Gustavo Chacón, pesquisador e bolsista do Instituto de Química da UFRGS, levou o filho Lucas, sete anos, para voltar a viver o beisebol. Chacón explica que, nos países caribenhos, a popularidade do beisebol está associada às influências culturais e econômicas dos Estados Unidos.
— O Brasil é um dos países mais acolhedores e, para nós, é importante seguirmos nossa tradição — diz Chacón, uma das referências locais para imigrantes caribenhos.
No momento, a estimativa de entidades que auxiliam os estrangeiros é de que 4,5 mil venezuelanos estão vivendo no Rio Grande do Sul.
Edgar Amayz, também natural da Venezuela, trabalha como zelador em Porto Alegre. Está no Brasil há três anos. Ele e o filho Izan, cinco anos, estavam entre os participantes da reunião inaugural da escolinha de beisebol caribenha.
— Meu filho jogava com dois anos. Viemos para cá e ele acabou esquecendo. É importante para nós não abandonar a cultura do país. Vai que um desses guris chega na Major League Baseball (MLB) — sonha Amayz, citando a cintilante competição norte-americana.
Os meninos, até então, se contentam com bem menos. Estavam felizes com o que tinham neste domingo.

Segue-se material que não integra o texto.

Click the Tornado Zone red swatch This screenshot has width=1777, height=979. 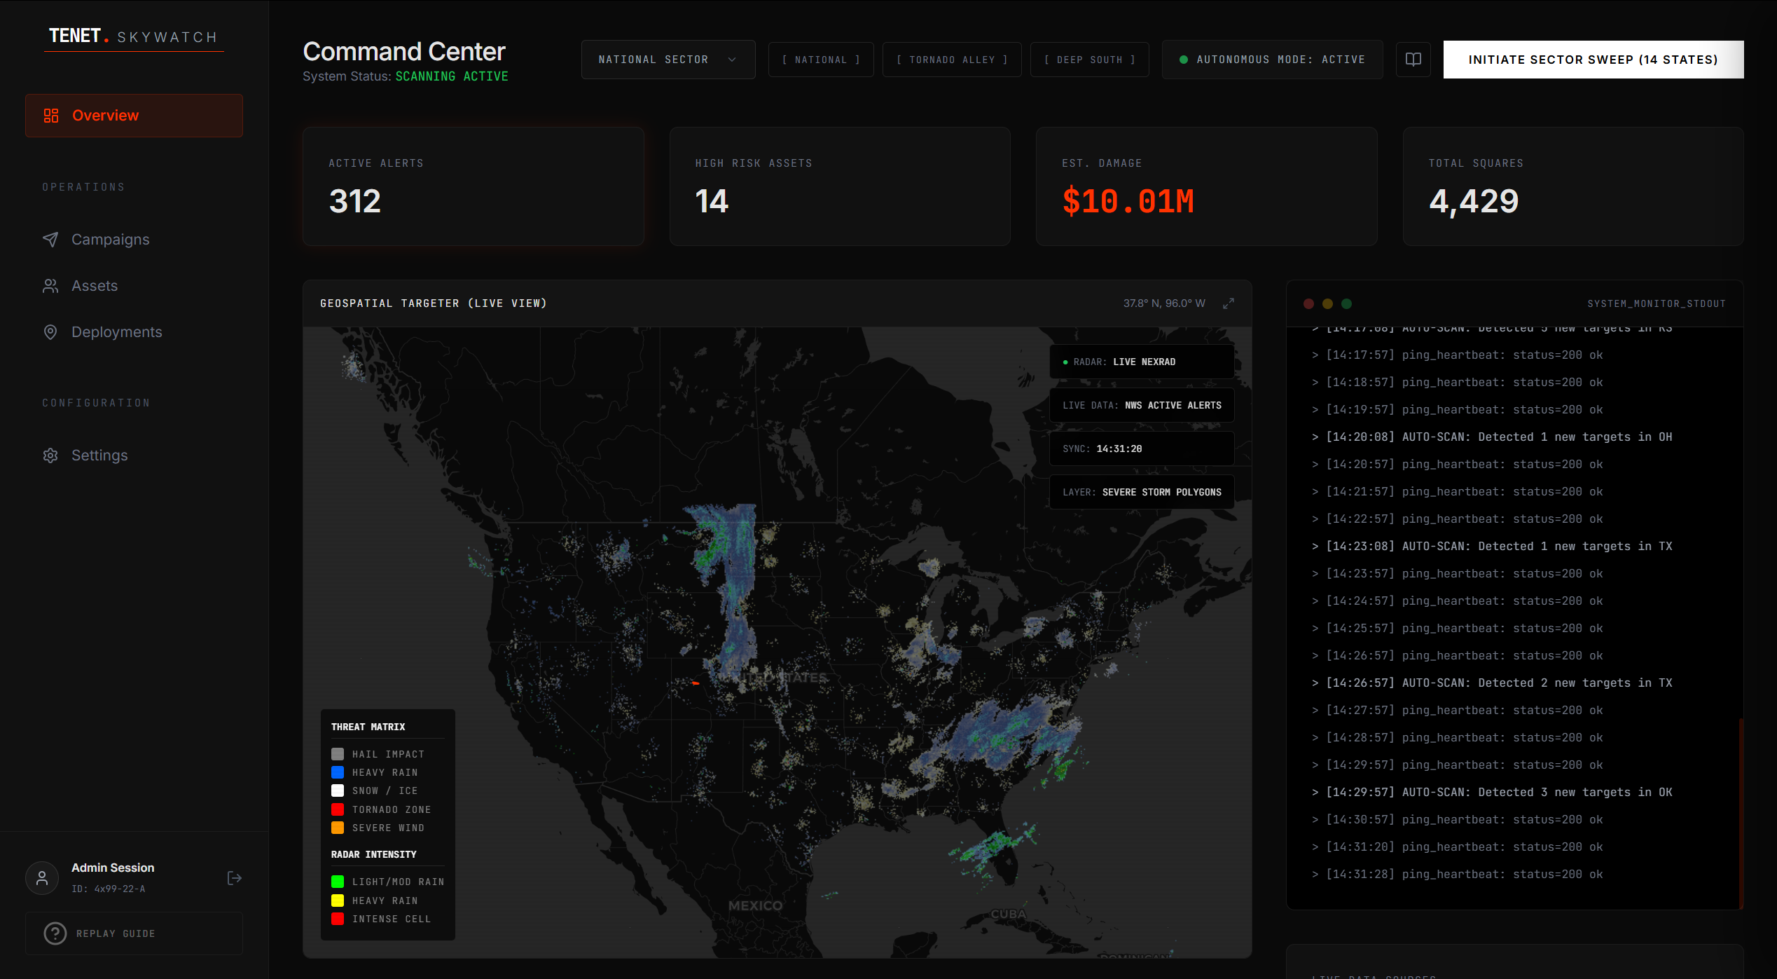tap(338, 809)
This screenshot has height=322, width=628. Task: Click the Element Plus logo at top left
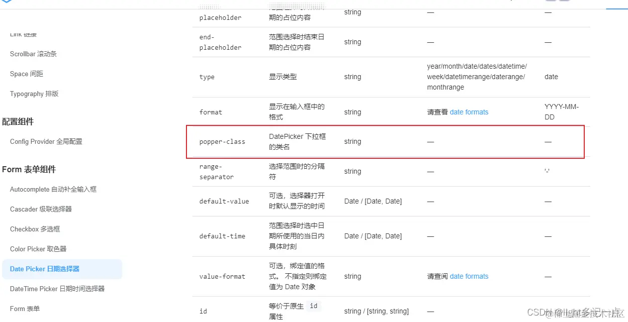pyautogui.click(x=7, y=2)
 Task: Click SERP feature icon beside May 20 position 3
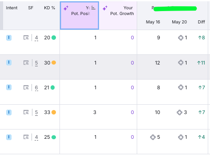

Muito jovens e ainda em desenvolvimento da coordenação motora, os arremessos deles, em geral, eram muito altos ou baixos demais, o que prejudicava as condições para o rebatedor.
Mas houve evolução. Afinal, estavam ali também para aprender. Izan tirou da cartola um arremesso digno de aspirante a jogador, e Akin conseguiu rebater, acertando um tanto na orelha da bola. Foi o suficiente para ele surpreender a todos ao partir em disparada e fazer uma corrida pelas bases, ultrapassando a última delas, demarcada por um tijolo. HOME RUN!!!!!!